Saint Brieuc vit à l’ombre de la capitale rennaise. LP Records lui donne des couleurs aux côtés de La Citrouille et du festival Art Rock. On aime se perdre dans cette boutique tenue par Pascal Poirier, véritable mémoire musicale de la ville. Rencontre.
Faire la Saint Gui… C’était comme prendre le métro à 6 heures du soir. Une sacrée expérience… Mais ça c’était avant. La rue Saint Guillaume est toujours piétonne, mais l’artère principale de Saint Brieuc n’est plus que l’ombre d’elle-même avec ses 34% de rideaux baissés. Un désastre doublé d’un record en Bretagne et en France. Pourtant certains résistent, et mieux encore, s’installent contre vents et marées en centre-ville. C’est le cas de Pascal Poirier qui fin 2018 a réouvert LP Records rue Saint Gouëno, entre la fameuse Saint Gui et la place de la poste. L’espoir renaît.

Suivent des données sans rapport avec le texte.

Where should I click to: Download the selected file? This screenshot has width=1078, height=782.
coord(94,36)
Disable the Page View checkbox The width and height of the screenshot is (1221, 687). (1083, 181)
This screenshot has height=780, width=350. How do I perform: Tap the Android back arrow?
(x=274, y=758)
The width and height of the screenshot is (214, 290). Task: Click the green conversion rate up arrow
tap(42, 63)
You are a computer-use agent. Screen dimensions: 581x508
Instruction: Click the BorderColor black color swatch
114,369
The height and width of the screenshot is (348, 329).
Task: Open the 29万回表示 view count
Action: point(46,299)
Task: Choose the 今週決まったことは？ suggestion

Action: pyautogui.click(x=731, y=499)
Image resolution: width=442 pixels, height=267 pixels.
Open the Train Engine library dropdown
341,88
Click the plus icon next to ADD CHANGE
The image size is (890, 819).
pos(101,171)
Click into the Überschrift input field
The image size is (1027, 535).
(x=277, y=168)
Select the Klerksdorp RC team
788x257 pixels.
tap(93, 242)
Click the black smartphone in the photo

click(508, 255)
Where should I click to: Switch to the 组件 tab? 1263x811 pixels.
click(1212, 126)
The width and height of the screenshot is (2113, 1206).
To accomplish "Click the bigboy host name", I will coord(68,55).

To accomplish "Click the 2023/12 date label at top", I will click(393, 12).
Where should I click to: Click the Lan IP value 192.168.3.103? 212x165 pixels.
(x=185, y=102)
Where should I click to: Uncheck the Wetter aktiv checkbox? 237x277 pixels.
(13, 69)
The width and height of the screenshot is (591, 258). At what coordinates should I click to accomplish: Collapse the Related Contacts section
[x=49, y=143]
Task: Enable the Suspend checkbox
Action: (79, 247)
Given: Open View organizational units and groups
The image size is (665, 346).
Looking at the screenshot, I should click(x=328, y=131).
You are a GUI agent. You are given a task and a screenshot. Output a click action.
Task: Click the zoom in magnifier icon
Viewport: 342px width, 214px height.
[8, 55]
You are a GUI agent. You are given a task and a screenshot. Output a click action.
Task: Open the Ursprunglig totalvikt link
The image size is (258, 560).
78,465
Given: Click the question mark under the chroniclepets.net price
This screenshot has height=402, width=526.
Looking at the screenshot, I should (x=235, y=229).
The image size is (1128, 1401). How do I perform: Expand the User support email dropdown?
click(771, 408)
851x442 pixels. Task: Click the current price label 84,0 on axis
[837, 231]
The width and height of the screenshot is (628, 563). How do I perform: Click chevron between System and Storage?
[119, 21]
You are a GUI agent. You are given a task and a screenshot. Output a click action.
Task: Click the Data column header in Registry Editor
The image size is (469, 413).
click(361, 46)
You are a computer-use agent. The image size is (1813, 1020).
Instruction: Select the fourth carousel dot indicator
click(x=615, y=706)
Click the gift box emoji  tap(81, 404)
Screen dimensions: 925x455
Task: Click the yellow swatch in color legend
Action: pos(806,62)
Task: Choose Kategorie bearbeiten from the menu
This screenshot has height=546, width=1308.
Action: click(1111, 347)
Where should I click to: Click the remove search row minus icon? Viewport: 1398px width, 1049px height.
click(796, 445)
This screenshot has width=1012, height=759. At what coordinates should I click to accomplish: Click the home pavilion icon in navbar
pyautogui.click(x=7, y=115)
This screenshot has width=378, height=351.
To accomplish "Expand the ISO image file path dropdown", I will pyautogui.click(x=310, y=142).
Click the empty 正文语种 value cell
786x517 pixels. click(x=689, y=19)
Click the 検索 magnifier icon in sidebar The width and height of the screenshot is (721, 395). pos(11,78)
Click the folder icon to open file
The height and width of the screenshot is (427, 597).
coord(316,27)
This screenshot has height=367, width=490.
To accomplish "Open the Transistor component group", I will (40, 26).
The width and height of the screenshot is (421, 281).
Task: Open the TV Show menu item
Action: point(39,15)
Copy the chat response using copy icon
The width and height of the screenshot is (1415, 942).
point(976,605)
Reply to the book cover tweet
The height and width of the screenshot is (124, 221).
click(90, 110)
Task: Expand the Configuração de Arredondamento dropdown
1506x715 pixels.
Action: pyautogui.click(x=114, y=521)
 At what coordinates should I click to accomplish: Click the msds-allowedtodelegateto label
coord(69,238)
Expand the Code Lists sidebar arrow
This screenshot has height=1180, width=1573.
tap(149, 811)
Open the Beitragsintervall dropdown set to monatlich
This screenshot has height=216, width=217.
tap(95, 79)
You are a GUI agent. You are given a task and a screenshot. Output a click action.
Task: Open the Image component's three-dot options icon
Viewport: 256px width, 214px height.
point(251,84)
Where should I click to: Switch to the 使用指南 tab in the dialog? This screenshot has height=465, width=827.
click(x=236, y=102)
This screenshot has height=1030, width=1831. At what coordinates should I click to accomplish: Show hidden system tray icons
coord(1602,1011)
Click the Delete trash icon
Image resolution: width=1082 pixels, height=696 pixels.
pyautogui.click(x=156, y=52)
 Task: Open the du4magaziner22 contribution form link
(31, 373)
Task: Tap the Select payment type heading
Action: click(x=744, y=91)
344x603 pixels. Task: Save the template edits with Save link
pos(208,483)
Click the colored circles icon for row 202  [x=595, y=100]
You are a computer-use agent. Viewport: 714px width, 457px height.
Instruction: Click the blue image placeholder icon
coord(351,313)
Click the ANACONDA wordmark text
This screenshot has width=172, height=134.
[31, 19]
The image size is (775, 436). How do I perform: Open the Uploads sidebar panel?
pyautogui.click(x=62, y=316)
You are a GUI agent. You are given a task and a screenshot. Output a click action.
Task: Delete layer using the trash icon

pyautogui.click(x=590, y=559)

Cette ouverture n’est en fait qu’une demi-surprise. Au 13 rue Saint Gouëno, Pascal est chez lui : les murs lui appartiennent. Le retour était donc programmé ? Pas exactement. « Depuis 1994, j’étais installé passage Saint Guillaume. Et en 2006, la boutique a brûlé… Le début d’un long combat avec les assurances » se souvient Pascal. Le membre fondateur de l’enseigne Starter avec une autre poignée de disquaires indépendants n’avait pas mis tous les disques dans le même bac. Depuis 2002, il avait ouvert un espace de 600 m2 à Langueux, Imagine, au cœur de l’ennemi juré : les grandes surfaces. Celles-là même qui ont contribué à asphyxier le centre-ville. Mais pendant près de 15 ans, se sont 12 salariés qui vont fourmiller dans cette boutique dédiée à la musique, aux livres, aux DVD, etc. Bref, à la culture. Une belle aventure que le téléchargement – légal comme illégal – avait éreinté et que l’ouverture d’un centre Cultura condamne définitivement. Restait le renouveau des disques vinyles et les murs du 13 rue Saint Gouëno !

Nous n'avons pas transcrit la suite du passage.